--- begin Reading passage ---

Today in the Americas, Guillermo Cabrera Infante

infanteToday only 4 years ago Guillermo Cabrera Infante, the author of sensational Tres Tristes Tigres passed away.

Guillermo, like Cienfuegos and many others, is a controversial figure (if, in theory, we all agree on the quality of his literary output). He was once a supporter of Fidel Castro, but lived in exile in London since 1965. For some, his criticisms of Castro are heralded; for others he is a traitor to the revolution. In between all of these petty differences – his work.

Cabrera was born in 1929 to a mother and father who were both founding members of the Cuban Communist Party. His own political consciousness may have been awakened in 1956 when Cuban despot Fulgencio Batista closed the Cinemateca de Cuba ending his direction of the Film Library. Shortly following this, he was arrested for publishing a short story with English profanities (he would later be arrested).

After the Revolution in 1959, he was named the director of the Instituto del Cine. He was also editor of a literary magazine Lunes de Revolución, a supplement to the official newspaper (it was abolished in 1961). One can see where this is going. He spent another three years in and out of Cuban social and political life before going into exile in Spain (then London). He said in 1997, “I have not been back (to Cuba) since I left in 1965, and will not until Fidel Castro leaves power.”

--- end Reading passage ---

Stated exercise
Answer these from the piece on Guillermo Cabrera Infante:
(a) In what year was he born?
(b) What post was he named to after the Revolution in 1959?
(c) In which city did he live in exile from 1965?

--- begin Data provided ---

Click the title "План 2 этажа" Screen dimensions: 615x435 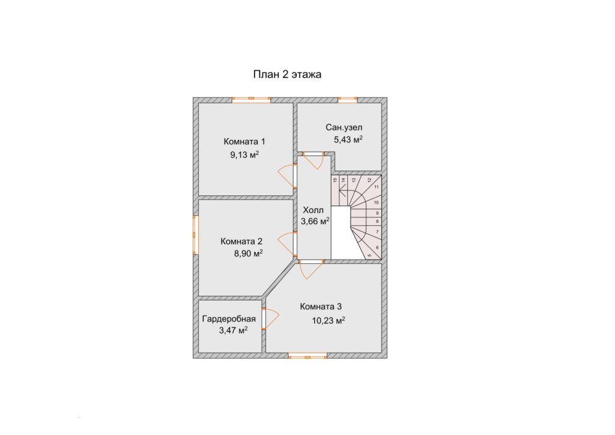click(287, 75)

--- end Data provided ---

Finished task
(a) 1929
(b) Director of the Instituto del Cine
(c) London